((

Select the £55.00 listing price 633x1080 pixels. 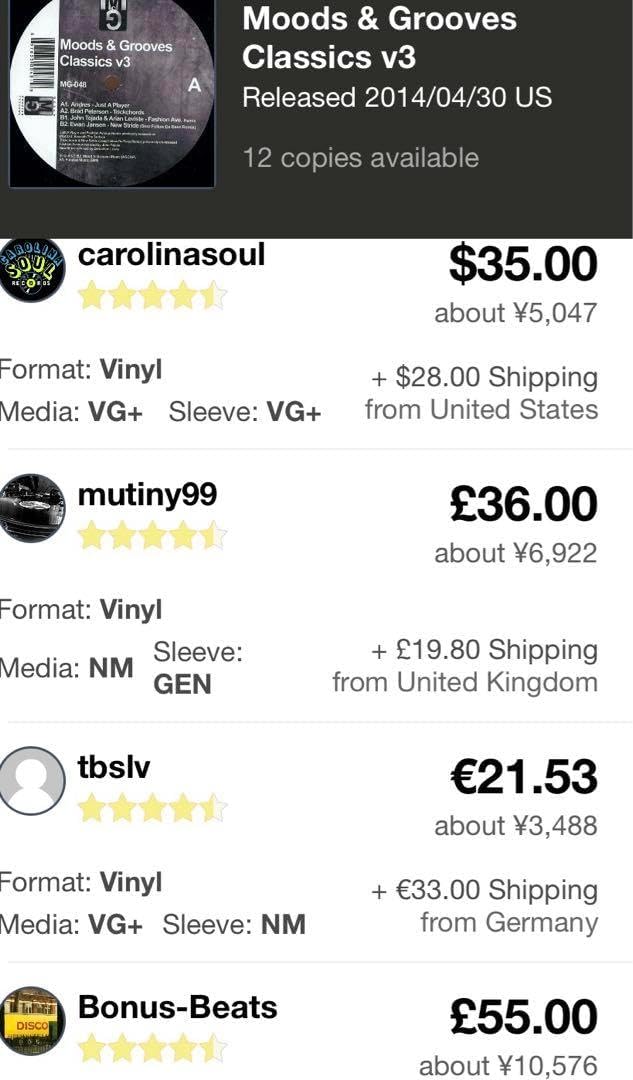[522, 1017]
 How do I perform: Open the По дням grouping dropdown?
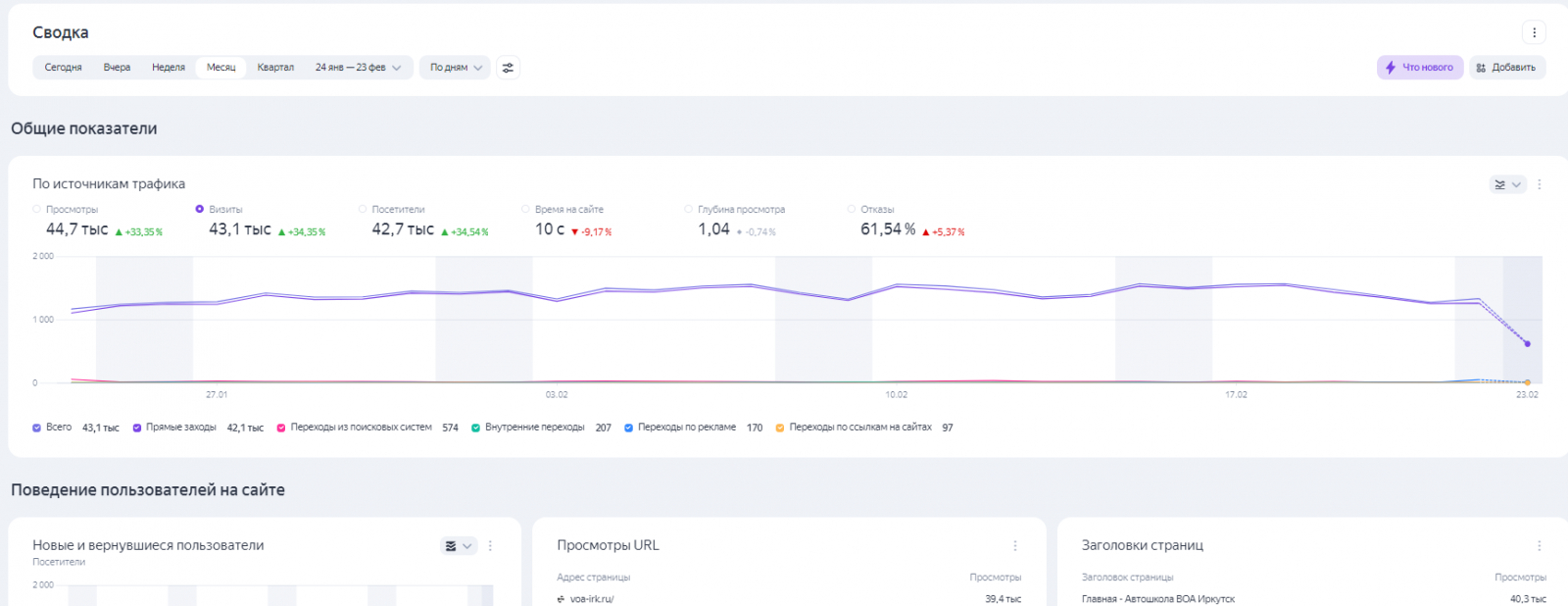[x=456, y=68]
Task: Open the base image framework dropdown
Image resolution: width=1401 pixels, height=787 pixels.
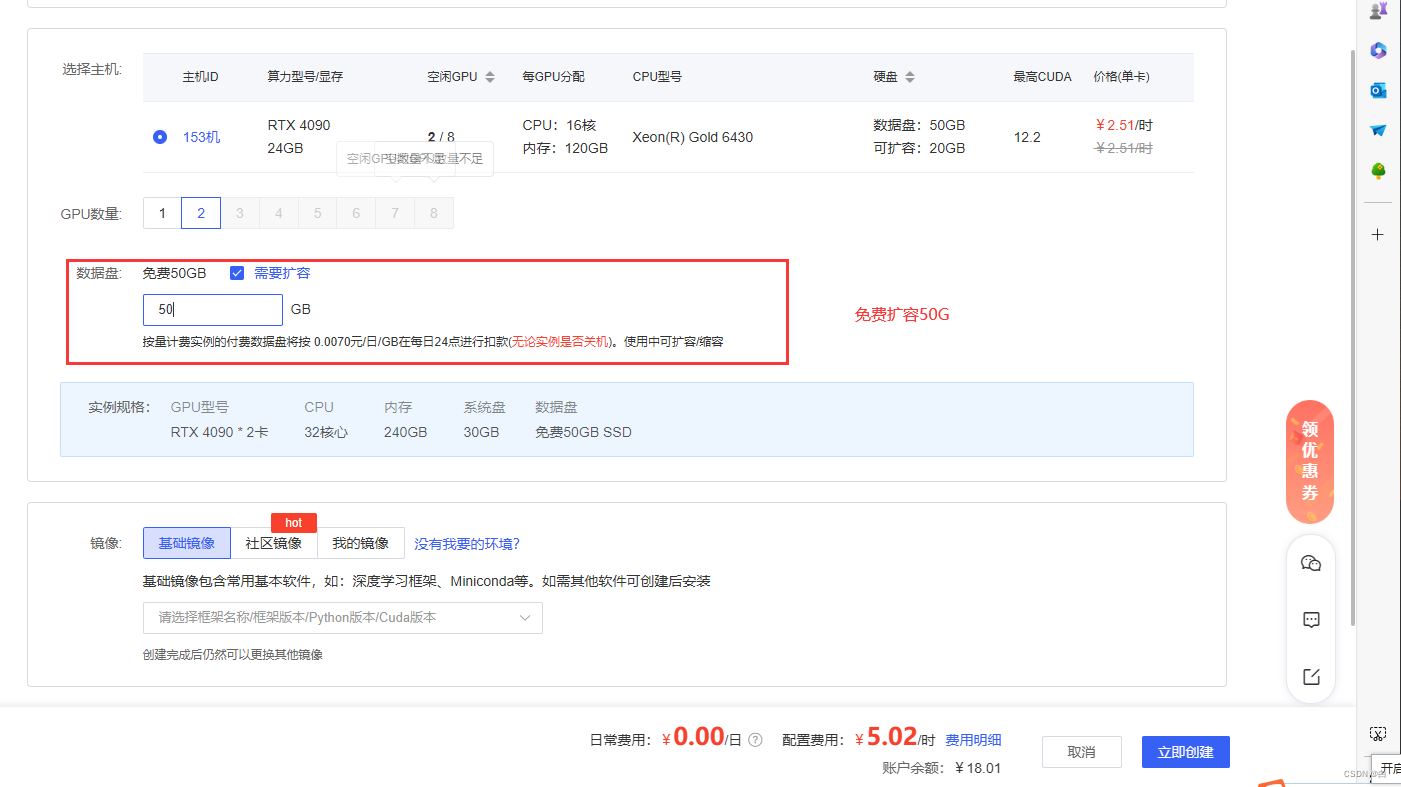Action: tap(342, 618)
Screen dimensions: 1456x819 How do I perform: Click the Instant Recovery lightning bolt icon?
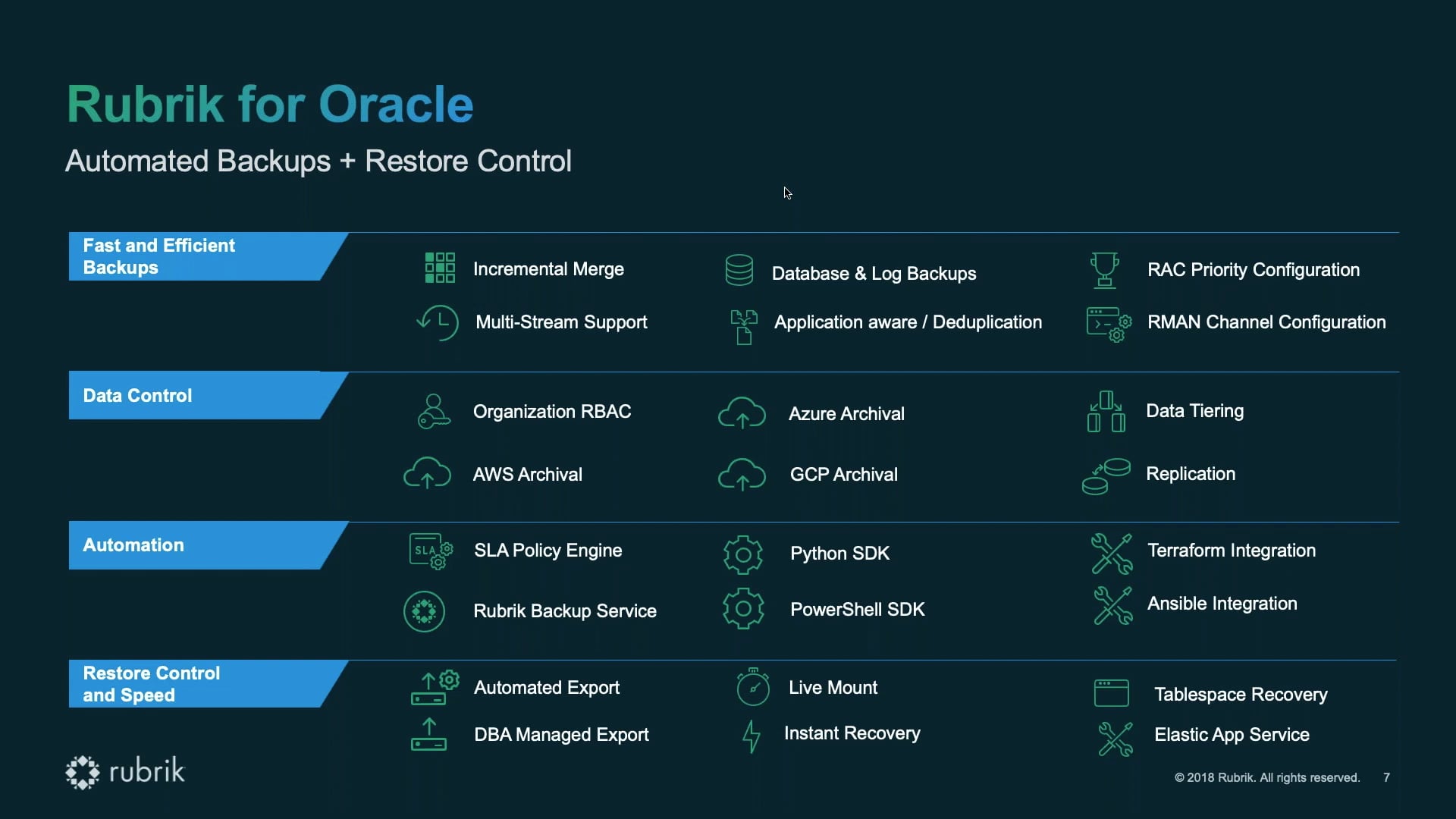tap(752, 736)
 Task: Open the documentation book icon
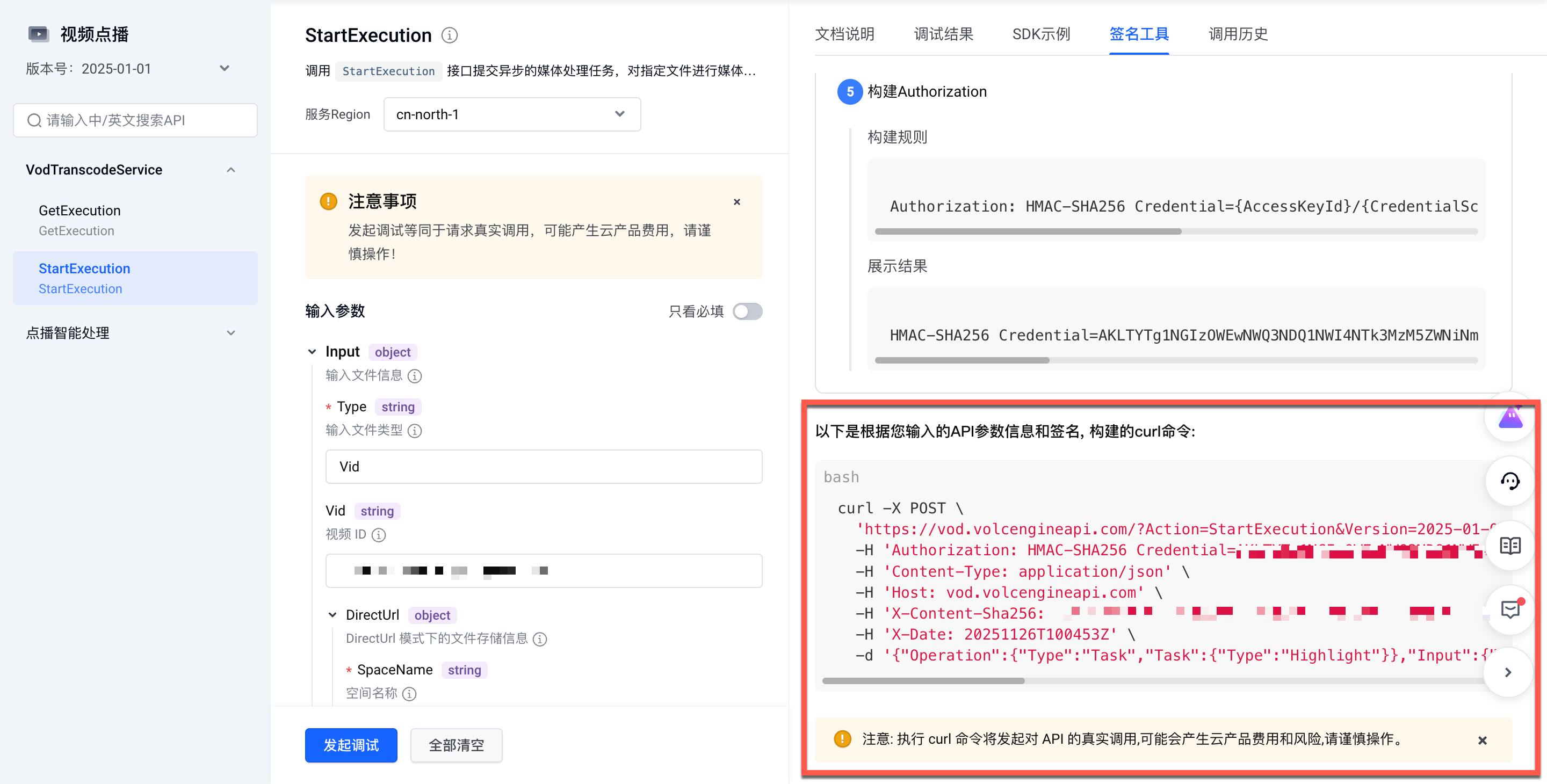[x=1509, y=546]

))

◆ Indicazione ◆
Per favore, trascrivi senza modifiche le righe del materiale: comincia da quella che contiene "How do I perform: Open" e fermati alla fine del materiale, estremi compresi. Lascia fuori le immagini.

◆ Compito svolto ◆
 How do I perform: Open the По дням grouping dropdown?
[x=456, y=68]
Task: Open the base image framework dropdown
Image resolution: width=1401 pixels, height=787 pixels.
Action: tap(342, 618)
Screen dimensions: 1456x819 How do I perform: Click the Instant Recovery lightning bolt icon?
tap(752, 736)
 Task: Open the documentation book icon
[x=1509, y=546]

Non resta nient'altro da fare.